** Do this **
Starting at the line containing "You are a computer-use" and ending at the line containing "Action: [x=74, y=61]", give those records again with "avatar" renamed to "profile picture" and everything else unchanged. Omit the pictures.
══════
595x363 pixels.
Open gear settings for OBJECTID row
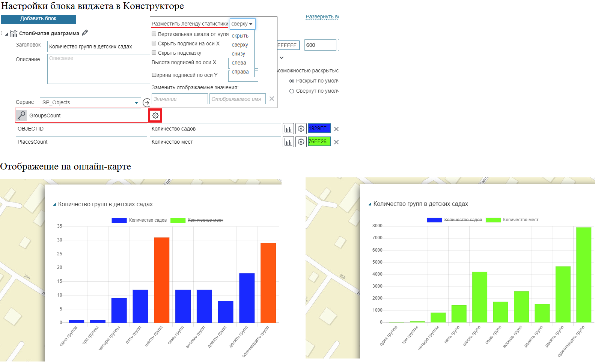[x=301, y=129]
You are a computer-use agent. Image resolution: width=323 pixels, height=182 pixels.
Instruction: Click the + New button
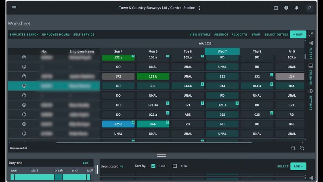298,34
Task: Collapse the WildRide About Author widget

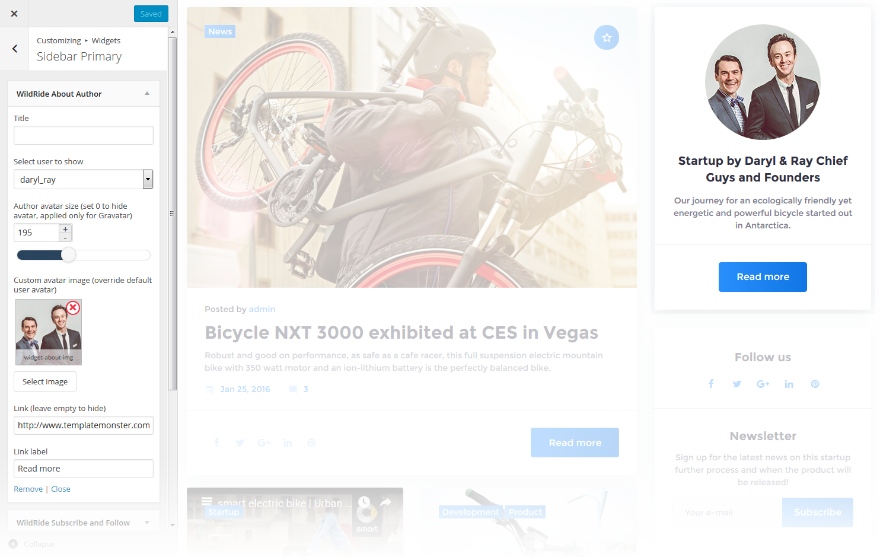Action: 147,94
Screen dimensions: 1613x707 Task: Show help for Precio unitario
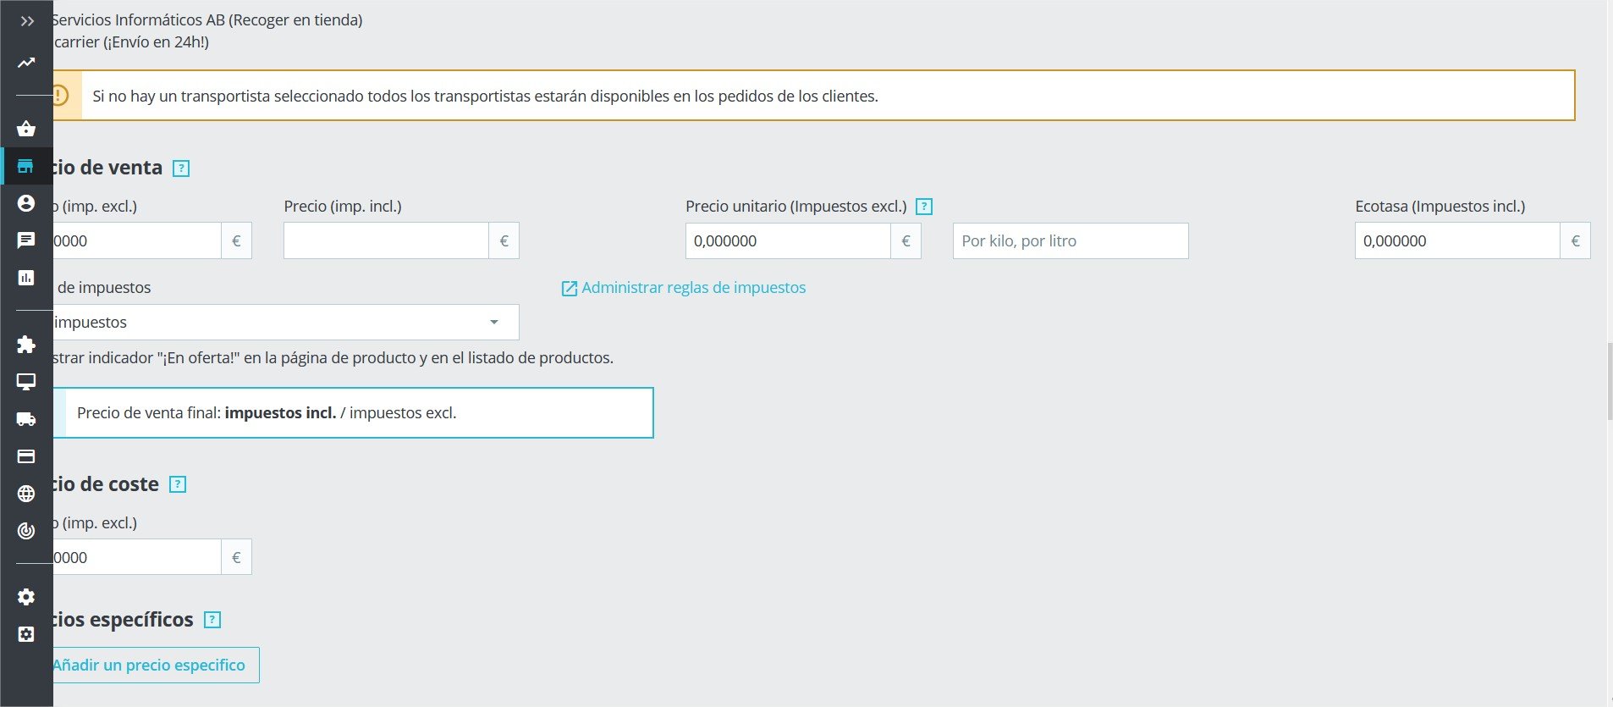[924, 207]
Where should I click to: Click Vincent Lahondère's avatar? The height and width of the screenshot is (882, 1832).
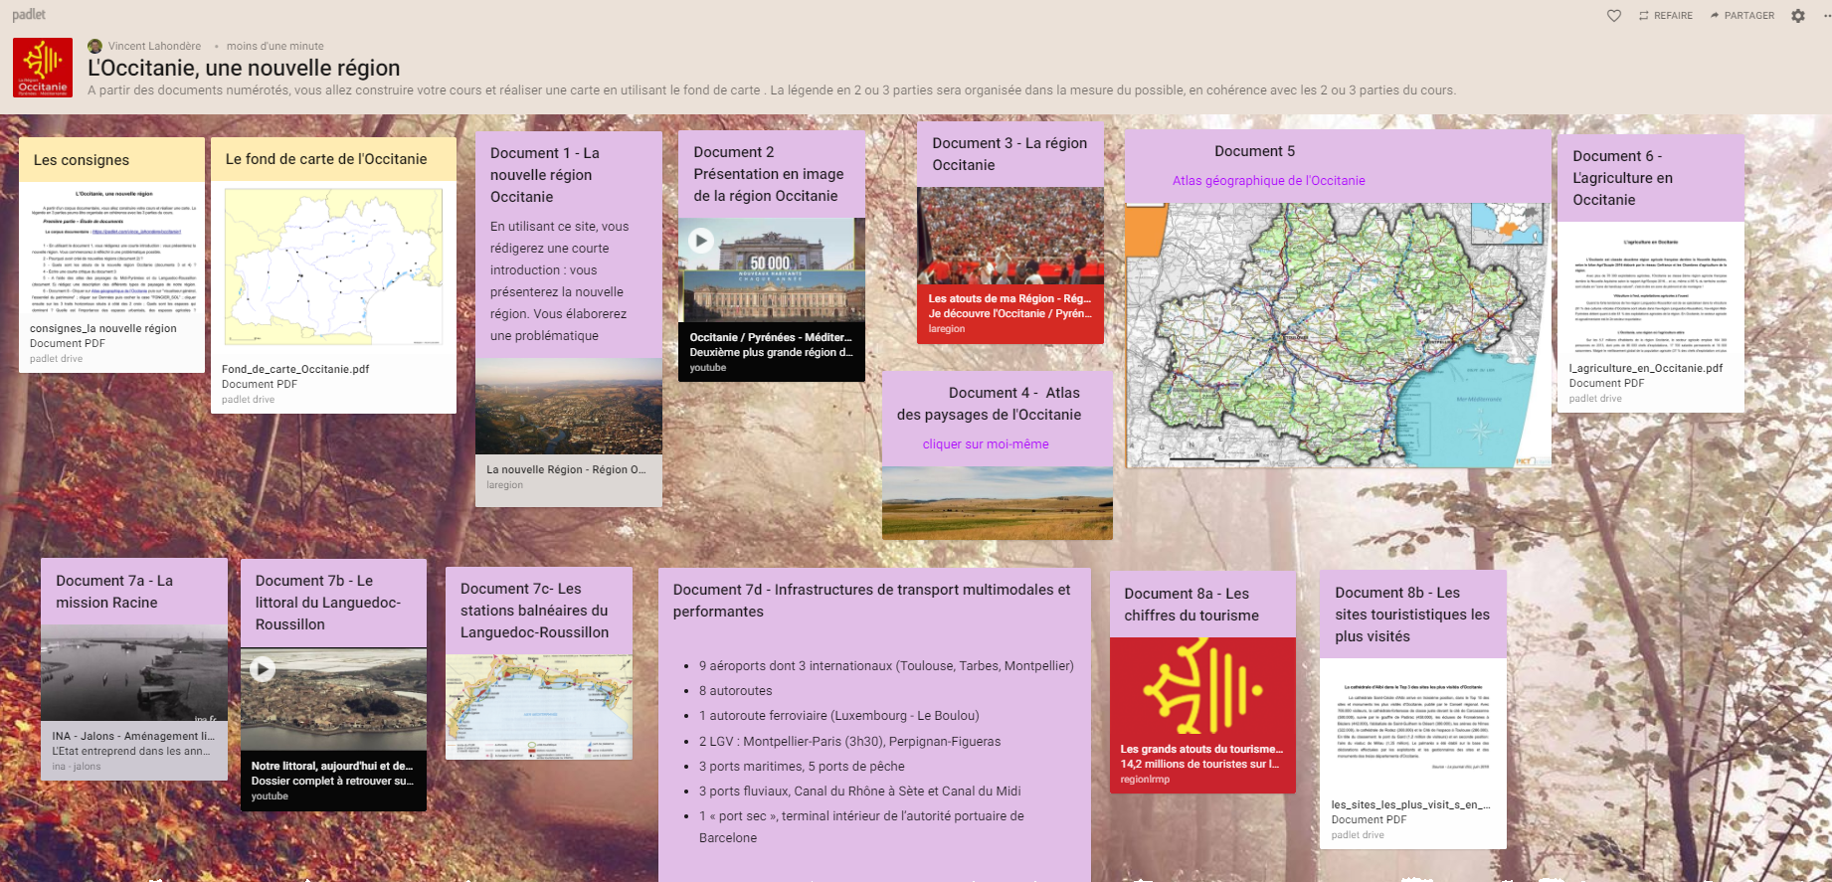95,46
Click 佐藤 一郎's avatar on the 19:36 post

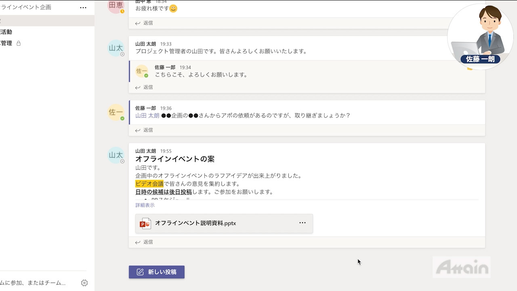pyautogui.click(x=116, y=112)
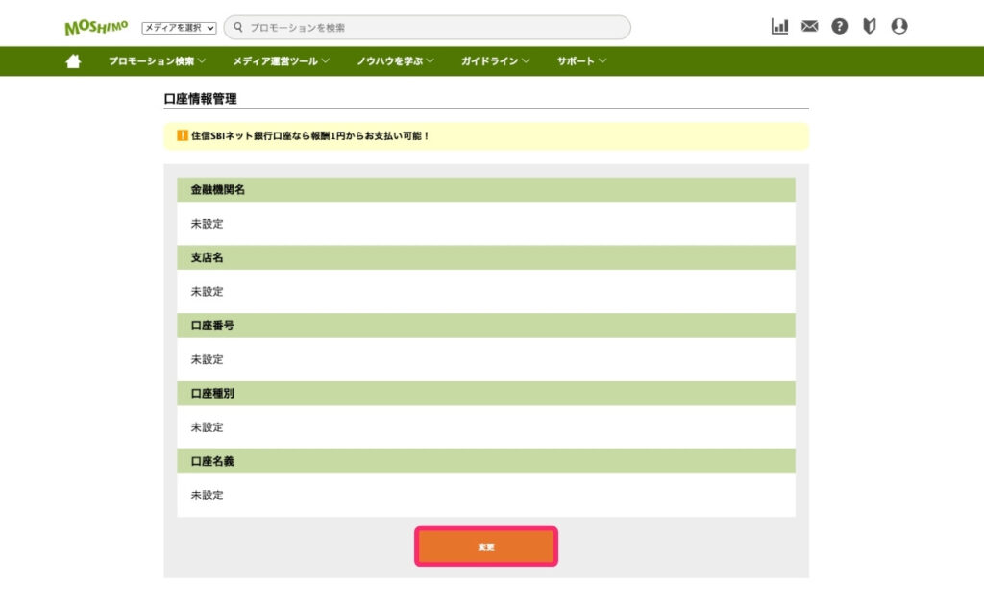The height and width of the screenshot is (605, 984).
Task: Click the home icon in the green navbar
Action: [x=74, y=61]
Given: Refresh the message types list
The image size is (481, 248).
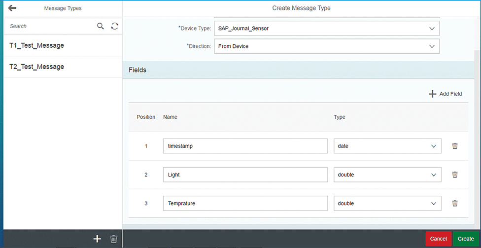Looking at the screenshot, I should [x=115, y=26].
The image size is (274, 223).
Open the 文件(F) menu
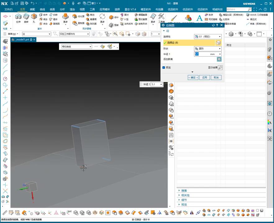coord(8,9)
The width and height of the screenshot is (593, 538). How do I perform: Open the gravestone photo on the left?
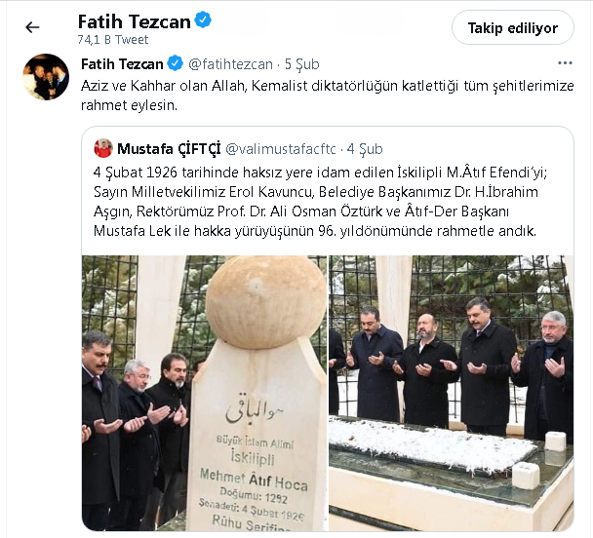tap(204, 393)
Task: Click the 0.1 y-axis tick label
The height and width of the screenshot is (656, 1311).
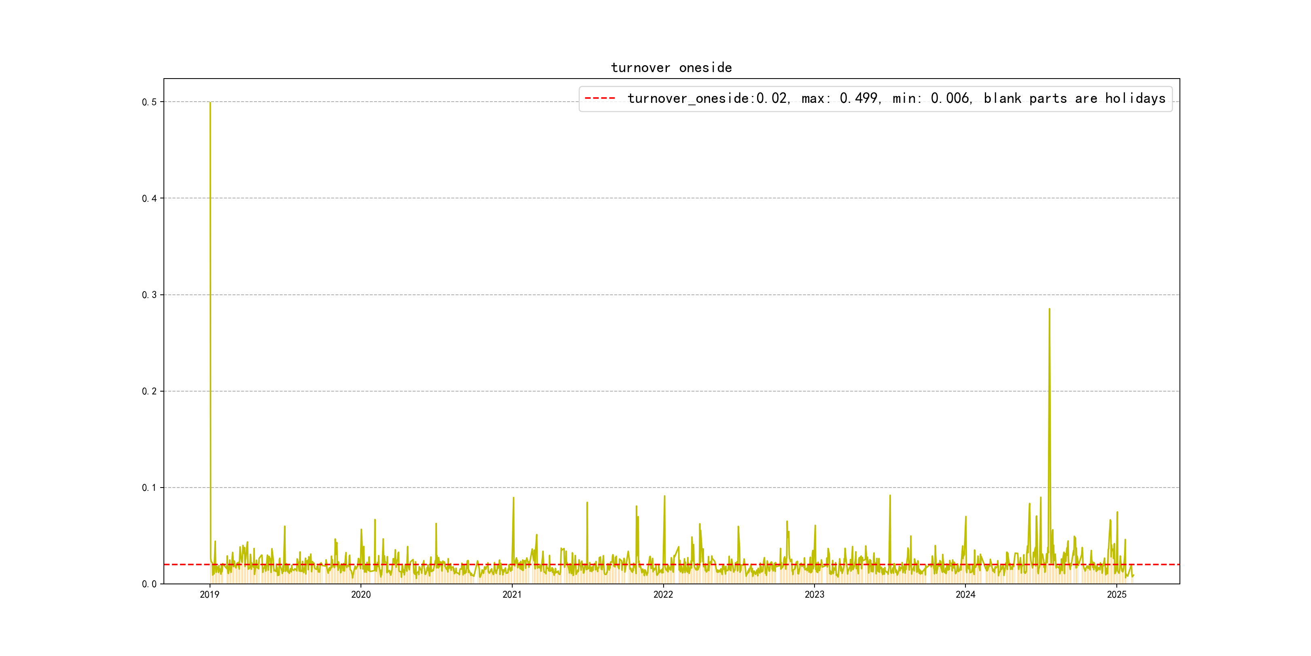Action: tap(149, 487)
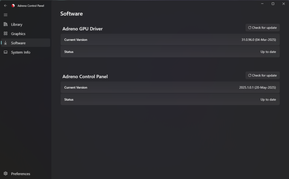Image resolution: width=289 pixels, height=179 pixels.
Task: Click the Library sidebar icon
Action: pos(6,24)
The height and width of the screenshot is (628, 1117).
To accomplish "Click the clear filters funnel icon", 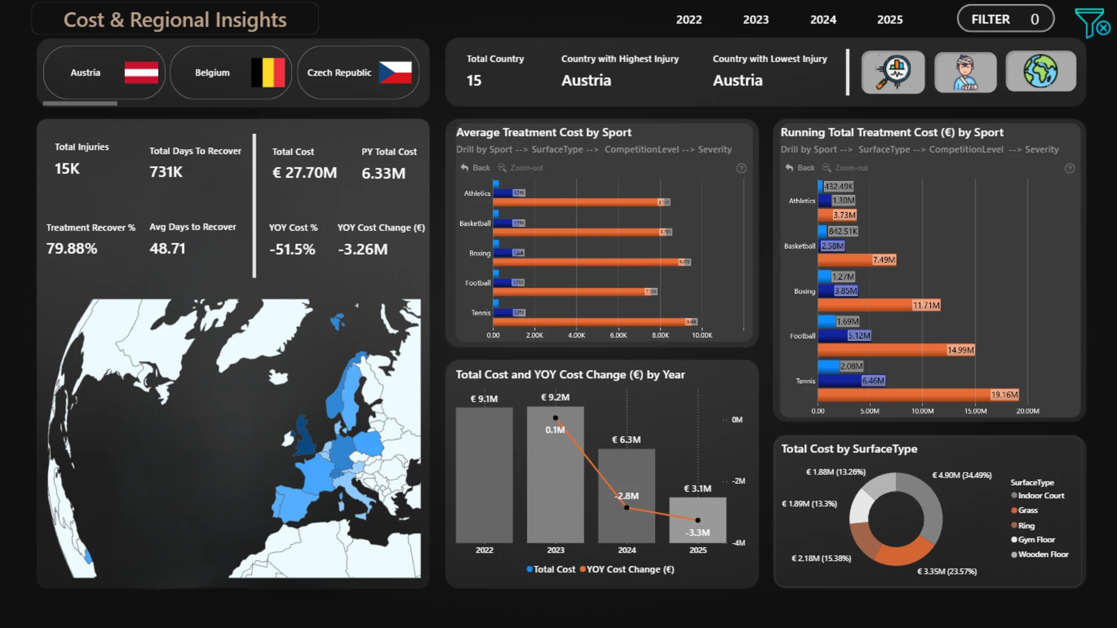I will pos(1092,22).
══════
** Worked solution **
You are a computer-use agent. Image resolution: width=323 pixels, height=182 pixels.
Instruction: Click the + New button
298,34
Task: Collapse the WildRide About Author widget

Action: 147,94
Screen dimensions: 1613x707 Task: Show help for Precio unitario
[924, 207]
Where should I click to: Click Vincent Lahondère's profile picture? The height and width of the screenshot is (882, 1832).
95,46
Click 佐藤 一郎's profile picture on the 19:36 post

pyautogui.click(x=116, y=112)
The height and width of the screenshot is (605, 984).
Task: Click the home icon in the green navbar
Action: [x=74, y=61]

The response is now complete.